## [Stated exercise]
Copy out the material word for word, from the line containing "This screenshot has width=698, height=393." down to the line containing "Image resolution: width=773", both lines included.

-*-*-

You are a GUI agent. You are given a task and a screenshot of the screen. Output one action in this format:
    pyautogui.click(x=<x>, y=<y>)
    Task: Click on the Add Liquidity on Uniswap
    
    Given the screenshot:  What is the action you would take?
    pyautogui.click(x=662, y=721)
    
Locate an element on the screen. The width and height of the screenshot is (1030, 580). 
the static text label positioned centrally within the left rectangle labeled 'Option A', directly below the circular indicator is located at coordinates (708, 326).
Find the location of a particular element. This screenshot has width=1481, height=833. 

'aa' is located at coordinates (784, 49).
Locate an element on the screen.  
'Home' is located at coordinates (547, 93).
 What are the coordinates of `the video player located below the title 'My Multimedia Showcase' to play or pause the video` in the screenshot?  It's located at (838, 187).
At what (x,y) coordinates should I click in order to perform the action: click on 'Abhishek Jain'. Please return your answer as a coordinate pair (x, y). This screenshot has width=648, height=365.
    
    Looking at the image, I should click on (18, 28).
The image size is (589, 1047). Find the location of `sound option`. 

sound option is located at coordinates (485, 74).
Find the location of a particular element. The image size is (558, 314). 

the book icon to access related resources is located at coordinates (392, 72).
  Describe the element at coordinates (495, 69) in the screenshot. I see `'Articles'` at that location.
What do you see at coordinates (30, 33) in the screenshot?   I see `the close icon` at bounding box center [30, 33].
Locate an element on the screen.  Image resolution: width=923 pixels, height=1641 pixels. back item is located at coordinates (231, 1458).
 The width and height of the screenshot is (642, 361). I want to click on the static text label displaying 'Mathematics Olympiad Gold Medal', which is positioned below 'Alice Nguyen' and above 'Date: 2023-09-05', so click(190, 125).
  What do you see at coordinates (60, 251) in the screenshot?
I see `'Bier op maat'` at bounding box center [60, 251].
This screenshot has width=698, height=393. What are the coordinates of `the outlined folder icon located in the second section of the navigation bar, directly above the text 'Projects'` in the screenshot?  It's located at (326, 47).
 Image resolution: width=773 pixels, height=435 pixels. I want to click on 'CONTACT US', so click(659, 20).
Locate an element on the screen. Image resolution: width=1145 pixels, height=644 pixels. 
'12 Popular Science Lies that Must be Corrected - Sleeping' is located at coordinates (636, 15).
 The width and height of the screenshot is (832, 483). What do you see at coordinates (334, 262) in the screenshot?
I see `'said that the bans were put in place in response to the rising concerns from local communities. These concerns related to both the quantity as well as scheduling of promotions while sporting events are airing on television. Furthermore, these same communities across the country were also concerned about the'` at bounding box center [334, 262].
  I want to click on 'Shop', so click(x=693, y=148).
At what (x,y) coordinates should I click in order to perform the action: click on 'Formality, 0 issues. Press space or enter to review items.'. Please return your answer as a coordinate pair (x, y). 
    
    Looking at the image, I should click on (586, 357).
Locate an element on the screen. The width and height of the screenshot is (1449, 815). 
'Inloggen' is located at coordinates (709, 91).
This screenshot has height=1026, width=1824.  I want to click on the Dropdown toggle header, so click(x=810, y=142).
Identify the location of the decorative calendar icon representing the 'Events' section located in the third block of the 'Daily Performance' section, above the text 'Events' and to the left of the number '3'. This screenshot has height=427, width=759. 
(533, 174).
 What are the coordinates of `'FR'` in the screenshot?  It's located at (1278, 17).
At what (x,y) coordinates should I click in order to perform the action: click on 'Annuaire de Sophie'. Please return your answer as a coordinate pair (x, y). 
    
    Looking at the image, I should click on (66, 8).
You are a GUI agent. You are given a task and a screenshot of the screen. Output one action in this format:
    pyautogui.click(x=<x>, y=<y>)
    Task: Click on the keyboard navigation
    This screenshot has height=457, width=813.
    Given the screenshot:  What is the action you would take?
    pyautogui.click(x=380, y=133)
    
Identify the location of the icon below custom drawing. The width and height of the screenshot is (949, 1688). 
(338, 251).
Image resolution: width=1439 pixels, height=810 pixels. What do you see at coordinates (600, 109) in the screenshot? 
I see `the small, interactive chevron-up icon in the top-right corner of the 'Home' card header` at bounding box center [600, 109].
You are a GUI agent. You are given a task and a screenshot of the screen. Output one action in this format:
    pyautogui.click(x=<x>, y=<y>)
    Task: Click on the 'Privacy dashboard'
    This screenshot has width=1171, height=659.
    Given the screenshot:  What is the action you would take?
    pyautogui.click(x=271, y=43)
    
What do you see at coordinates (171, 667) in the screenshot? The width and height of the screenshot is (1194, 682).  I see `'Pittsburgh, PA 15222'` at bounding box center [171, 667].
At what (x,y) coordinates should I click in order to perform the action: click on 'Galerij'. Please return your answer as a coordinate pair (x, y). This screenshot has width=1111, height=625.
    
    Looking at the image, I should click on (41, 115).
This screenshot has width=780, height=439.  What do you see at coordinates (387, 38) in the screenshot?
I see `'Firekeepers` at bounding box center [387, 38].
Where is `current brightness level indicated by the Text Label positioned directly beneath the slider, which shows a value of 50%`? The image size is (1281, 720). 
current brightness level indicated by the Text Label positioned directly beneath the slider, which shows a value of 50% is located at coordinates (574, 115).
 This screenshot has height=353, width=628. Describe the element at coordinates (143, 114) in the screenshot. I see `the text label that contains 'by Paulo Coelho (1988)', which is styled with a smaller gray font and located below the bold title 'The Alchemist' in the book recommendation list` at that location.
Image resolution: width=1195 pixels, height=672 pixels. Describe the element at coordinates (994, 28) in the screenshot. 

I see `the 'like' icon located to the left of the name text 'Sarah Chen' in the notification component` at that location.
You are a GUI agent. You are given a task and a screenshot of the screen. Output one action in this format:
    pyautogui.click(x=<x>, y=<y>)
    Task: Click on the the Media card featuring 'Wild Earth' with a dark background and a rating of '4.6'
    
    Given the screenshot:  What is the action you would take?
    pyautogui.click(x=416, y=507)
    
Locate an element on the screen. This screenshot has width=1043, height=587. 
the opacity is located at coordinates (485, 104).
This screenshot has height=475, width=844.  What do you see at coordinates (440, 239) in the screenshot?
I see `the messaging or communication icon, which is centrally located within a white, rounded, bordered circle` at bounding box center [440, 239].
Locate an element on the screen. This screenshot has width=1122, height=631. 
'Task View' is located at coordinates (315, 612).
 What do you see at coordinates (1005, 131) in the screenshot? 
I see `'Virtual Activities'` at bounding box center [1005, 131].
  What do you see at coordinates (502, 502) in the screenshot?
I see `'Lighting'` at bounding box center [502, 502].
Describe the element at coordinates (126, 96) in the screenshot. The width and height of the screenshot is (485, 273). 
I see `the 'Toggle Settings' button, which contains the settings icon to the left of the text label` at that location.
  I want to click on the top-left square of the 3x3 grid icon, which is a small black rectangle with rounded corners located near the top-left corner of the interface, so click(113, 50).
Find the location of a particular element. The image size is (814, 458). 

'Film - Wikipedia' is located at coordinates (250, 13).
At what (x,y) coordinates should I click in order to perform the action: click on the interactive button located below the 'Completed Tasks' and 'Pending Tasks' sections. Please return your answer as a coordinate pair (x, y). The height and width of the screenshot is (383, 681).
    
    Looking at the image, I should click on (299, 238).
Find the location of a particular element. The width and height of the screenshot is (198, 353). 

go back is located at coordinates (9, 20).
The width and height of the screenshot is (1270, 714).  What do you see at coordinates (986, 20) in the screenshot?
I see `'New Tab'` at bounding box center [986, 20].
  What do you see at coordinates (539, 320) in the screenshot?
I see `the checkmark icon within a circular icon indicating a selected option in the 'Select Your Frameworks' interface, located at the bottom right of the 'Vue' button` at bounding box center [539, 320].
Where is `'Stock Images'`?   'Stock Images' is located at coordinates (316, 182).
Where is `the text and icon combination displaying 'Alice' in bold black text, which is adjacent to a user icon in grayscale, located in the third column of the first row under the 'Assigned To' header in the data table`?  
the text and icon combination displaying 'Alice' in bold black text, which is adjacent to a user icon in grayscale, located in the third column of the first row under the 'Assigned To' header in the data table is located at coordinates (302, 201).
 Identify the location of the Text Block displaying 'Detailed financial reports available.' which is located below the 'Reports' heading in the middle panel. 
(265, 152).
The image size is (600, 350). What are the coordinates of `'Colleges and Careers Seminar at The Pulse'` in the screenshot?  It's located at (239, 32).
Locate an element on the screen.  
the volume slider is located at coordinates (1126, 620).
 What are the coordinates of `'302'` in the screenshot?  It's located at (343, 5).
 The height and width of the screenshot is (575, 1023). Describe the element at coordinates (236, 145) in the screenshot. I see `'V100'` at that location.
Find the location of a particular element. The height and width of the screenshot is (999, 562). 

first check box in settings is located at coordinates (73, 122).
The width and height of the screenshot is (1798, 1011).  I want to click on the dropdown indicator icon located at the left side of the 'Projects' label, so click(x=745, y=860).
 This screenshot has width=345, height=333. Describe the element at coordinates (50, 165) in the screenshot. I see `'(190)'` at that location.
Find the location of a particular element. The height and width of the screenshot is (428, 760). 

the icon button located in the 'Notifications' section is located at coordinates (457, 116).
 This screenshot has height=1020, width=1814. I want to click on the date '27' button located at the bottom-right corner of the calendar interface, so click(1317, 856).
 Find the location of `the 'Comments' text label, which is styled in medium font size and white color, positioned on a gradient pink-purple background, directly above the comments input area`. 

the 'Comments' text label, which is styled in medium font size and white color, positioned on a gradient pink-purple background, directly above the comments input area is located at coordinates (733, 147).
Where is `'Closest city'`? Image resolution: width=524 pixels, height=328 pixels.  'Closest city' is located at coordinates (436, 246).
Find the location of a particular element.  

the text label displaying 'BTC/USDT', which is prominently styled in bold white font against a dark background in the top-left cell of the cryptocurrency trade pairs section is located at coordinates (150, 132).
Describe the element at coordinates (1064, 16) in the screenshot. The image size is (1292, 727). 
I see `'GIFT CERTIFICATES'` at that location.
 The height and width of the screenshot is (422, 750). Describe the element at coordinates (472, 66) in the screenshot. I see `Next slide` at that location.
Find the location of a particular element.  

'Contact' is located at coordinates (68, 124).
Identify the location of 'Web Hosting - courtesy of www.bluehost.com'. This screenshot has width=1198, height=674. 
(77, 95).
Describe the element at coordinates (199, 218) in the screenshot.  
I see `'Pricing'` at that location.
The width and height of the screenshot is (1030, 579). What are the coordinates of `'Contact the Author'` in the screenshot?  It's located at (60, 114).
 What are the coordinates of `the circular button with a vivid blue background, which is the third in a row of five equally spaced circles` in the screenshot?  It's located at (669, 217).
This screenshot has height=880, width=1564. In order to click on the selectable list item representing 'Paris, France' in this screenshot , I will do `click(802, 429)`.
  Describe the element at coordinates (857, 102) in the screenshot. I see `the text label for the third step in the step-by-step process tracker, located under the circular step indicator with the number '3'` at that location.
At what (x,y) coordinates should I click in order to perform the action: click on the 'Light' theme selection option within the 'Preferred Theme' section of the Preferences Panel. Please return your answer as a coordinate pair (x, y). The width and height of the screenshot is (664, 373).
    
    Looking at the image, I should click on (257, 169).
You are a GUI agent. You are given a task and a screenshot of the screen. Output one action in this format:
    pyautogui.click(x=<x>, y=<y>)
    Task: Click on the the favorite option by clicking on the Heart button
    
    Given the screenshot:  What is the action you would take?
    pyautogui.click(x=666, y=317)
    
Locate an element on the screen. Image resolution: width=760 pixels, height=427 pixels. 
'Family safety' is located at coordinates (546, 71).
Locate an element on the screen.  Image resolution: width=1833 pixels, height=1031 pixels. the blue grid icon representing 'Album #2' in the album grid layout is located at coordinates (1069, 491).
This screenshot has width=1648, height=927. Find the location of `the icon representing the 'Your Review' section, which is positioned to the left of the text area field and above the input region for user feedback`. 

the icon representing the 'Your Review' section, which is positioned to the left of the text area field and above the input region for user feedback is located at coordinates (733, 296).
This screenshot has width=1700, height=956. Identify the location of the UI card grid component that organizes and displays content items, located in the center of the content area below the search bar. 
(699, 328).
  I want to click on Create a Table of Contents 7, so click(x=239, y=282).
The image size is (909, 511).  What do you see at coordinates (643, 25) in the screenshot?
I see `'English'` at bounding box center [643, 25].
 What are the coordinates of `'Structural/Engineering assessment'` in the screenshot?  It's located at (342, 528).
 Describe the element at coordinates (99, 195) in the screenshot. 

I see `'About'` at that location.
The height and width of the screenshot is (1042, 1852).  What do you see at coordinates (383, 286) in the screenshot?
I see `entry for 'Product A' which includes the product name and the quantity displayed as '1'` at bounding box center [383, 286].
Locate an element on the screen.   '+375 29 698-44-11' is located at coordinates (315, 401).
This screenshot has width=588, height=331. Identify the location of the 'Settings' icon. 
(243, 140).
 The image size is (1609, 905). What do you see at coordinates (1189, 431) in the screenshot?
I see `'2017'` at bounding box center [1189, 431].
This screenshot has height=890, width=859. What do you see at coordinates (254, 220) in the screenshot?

-*-*-

## [Finished answer]
This screenshot has width=698, height=393. What are the coordinates of `the outlined folder icon located in the second section of the navigation bar, directly above the text 'Projects'` in the screenshot?  It's located at (326, 47).
 Image resolution: width=773 pixels, height=435 pixels. I want to click on 'CONTACT US', so click(659, 20).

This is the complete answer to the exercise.